= Semyon Tsarapkin =

Soviet diplomat

Semyon Konstantinovich Tsarapkin (Семён Константинович Царапкин; 5 May 1906 – 17 September 1984) was a Soviet diplomat. He was involved in negotiations over the 1963 Partial Nuclear Test Ban Treaty, worked in the United Nations and held various other diplomatic posts.

== Biography ==
Tsarapkin was born in 1906 in Mykolaiv. He came from a working-class family, finding employment in a plant that smelted while a teenager. He studied history in University.

Tsarapkin entered the Soviet Union's diplomatic service in 1937. Four years later he worked in negotiations over the Soviet–Japanese Neutrality Pact. Tsarapkin later led the diplomatic service's department of the United States. In 1941, he participated in negotiations that resulted in a nonaggression pact with Japan, and also attended the Potsdam Conference, the 1944 Dumbarton Oaks Conference and the 1945 United Nations Conference on International Organization in San Francisco where the Charter of the United Nations was signed. He led the Soviet Embassy in Washington for two years beginning in 1947 before becoming the deputy representative of the Soviet Union to the United Nations Security Council. Tsarapkin held that post for five years. In 1954 he became head of the division of international conferences.

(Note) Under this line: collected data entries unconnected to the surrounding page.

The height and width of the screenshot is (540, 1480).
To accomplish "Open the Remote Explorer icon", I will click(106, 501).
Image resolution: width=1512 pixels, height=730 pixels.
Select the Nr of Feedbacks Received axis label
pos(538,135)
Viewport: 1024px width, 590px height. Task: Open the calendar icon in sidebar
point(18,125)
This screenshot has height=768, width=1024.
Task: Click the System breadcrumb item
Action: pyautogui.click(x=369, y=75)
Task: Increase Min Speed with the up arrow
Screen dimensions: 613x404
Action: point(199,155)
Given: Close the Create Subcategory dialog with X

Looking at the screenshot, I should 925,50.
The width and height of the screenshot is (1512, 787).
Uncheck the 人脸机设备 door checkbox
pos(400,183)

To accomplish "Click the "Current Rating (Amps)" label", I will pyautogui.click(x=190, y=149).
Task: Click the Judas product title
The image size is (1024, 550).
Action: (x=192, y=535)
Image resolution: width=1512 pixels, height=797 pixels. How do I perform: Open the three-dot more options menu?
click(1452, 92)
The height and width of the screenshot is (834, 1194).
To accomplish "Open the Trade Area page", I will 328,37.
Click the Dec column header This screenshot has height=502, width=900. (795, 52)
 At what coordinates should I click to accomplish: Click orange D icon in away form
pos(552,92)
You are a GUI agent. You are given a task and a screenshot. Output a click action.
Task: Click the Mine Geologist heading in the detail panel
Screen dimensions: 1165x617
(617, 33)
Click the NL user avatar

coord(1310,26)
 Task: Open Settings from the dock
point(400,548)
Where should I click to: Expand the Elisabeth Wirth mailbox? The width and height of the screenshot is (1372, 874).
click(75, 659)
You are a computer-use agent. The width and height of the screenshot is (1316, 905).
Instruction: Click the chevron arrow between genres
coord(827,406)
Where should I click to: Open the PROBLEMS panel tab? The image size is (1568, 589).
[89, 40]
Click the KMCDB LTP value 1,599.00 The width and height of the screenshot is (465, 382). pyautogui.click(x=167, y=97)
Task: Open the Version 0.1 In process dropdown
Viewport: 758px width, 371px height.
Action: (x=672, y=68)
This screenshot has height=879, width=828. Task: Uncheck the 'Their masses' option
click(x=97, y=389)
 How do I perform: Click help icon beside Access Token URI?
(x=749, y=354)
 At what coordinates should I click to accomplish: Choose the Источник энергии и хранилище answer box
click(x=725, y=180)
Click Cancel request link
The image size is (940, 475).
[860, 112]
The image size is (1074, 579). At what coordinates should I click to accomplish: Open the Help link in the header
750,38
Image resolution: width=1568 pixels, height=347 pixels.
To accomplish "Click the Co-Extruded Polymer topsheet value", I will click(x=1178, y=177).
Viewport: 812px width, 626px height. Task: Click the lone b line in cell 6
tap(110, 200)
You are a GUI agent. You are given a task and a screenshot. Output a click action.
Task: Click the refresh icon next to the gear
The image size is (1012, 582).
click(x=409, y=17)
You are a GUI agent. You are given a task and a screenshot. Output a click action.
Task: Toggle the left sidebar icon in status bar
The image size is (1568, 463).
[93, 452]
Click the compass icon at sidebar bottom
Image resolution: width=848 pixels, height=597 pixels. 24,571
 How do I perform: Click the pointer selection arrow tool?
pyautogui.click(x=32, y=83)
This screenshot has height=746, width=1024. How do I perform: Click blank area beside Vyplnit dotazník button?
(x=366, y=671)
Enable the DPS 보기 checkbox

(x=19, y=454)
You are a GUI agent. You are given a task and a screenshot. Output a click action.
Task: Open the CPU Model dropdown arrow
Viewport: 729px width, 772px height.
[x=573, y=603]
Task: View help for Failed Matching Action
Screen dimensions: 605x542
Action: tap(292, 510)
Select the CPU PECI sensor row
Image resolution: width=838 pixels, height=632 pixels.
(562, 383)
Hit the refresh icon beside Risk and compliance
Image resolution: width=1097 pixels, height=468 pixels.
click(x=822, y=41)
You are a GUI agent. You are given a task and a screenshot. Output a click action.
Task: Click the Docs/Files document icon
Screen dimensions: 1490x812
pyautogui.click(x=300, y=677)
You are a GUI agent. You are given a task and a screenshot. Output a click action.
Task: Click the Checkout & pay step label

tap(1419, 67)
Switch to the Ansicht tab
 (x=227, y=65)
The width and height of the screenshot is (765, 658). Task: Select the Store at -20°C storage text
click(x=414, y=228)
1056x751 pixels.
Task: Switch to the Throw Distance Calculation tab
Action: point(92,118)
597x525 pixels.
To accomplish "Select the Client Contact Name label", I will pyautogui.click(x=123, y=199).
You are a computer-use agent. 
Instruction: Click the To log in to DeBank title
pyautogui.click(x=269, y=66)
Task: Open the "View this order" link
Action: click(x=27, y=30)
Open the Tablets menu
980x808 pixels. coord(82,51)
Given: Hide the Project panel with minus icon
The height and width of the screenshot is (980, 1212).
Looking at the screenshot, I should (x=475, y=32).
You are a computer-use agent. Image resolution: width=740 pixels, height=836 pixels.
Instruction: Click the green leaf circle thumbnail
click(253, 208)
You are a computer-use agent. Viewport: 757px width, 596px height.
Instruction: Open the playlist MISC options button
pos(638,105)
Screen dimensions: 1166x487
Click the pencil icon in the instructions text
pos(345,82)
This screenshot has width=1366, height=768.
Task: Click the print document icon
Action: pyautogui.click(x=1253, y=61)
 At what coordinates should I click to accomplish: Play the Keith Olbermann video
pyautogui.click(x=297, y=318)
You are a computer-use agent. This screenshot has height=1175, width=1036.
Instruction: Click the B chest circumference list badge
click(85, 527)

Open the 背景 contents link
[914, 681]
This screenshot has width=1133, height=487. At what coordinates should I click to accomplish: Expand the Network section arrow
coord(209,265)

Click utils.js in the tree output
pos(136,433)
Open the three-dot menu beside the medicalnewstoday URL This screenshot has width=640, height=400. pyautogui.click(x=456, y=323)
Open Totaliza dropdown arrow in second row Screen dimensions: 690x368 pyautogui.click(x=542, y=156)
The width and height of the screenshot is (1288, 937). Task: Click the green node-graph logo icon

In the 1950 and 1960s he was involved in several negotiations over nuclear weapons including the drafting of the 1963 Partial Nuclear Test Ban Treaty. Work towards that ban began in 1958 in Geneva, and Tsarapkin served as chief Soviet negotiator for the duration. From 1966 to 1971 Tsarapkin served as Ambassador of the Soviet Union to West Germany. For the remainder of his life he worked as an ambassador-at-large.

When Tsarapkin died in 1984, an obituary in The Philadelphia Inquirer described him as having "won a reputation as the Soviet's best-liked diplomat".